Consider $\varphi:\mathfrak{sl}_2(\mathbb F)\to \mathfrak{gl}_3(\mathbb F)$ sending $\begin{pmatrix} a & b\\ c & -a \end{pmatrix}$ to $\begin{pmatrix} 2a-c & -2a-2b+3c & -2a+3b-2c\\ -c & 3c & -2a+b-2c\\ 0 & 2c & -2a-2c \end{pmatrix}$
I want to find a basis of $\mathfrak{sl}_2(\mathbb F)$ such that $\varphi(x)$ is the matrix of $\text{ad}(x)$ with respect to this basis. ($\text{ad}(x)(y)=[x,y]=xy-yx$)

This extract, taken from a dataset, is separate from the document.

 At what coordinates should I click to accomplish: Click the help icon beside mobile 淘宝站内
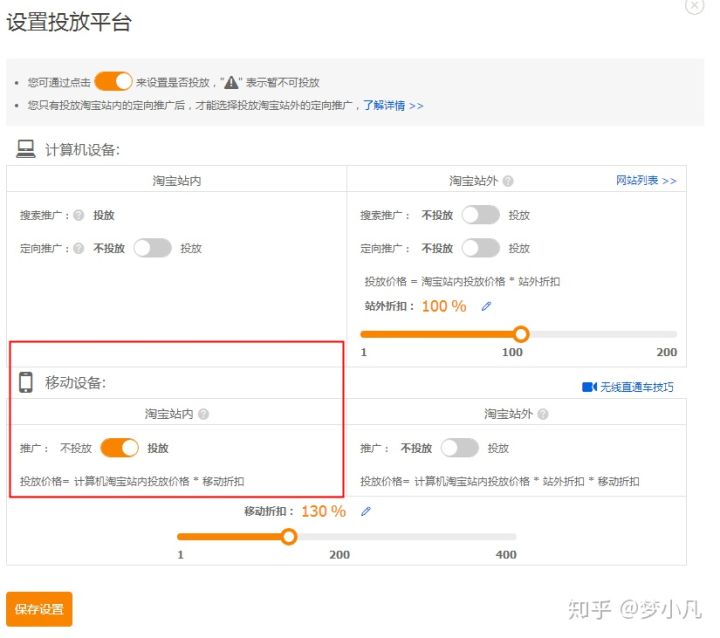tap(204, 414)
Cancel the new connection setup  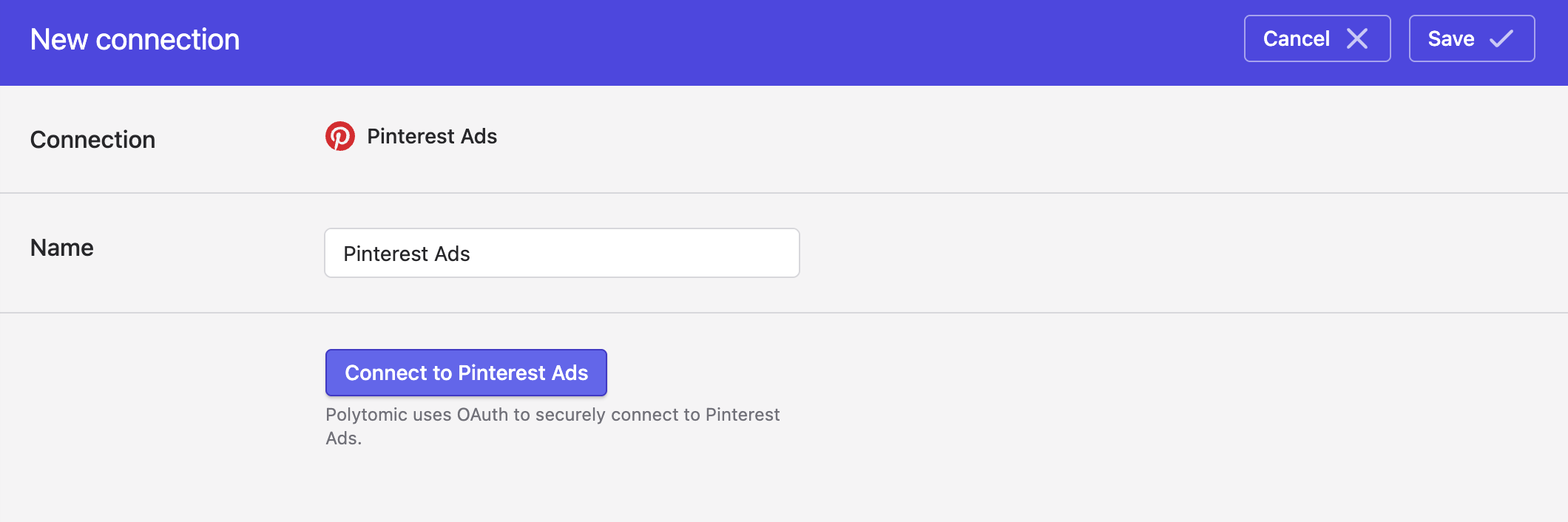pyautogui.click(x=1317, y=38)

I would appreciate a way to proceed because the bases I found don't work, and I can't seem to find matrices which satisfy the condition to extract a basis $\begin{pmatrix} a & b\\ c & -a \end{pmatrix}\begin{pmatrix} x_1 & y_1\\ z_1 & -x_1 \end{pmatrix}-\begin{pmatrix} x_1 & y_1\\ z_1 & -x_1 \end{pmatrix}\begin{pmatrix} a & b\\ c & -a \end{pmatrix}=(2a-c)\begin{pmatrix} x_1 & y_1\\ z_1 & -x_1 \end{pmatrix}-c\begin{pmatrix} x_2 & y_2\\ z_2 & -x_2 \end{pmatrix}$
where $\begin{pmatrix} x_1 & y_1\\ z_1 & -x_1 \end{pmatrix},\begin{pmatrix} x_2 & y_2\\ z_2 & -x_2 \end{pmatrix},\begin{pmatrix} x_3 & y_3\\ z_3 & -x_3 \end{pmatrix}$ are the elements of the basis we want to find.
And we do this for each column of the 3x3 matrix.
Is this the way to go ?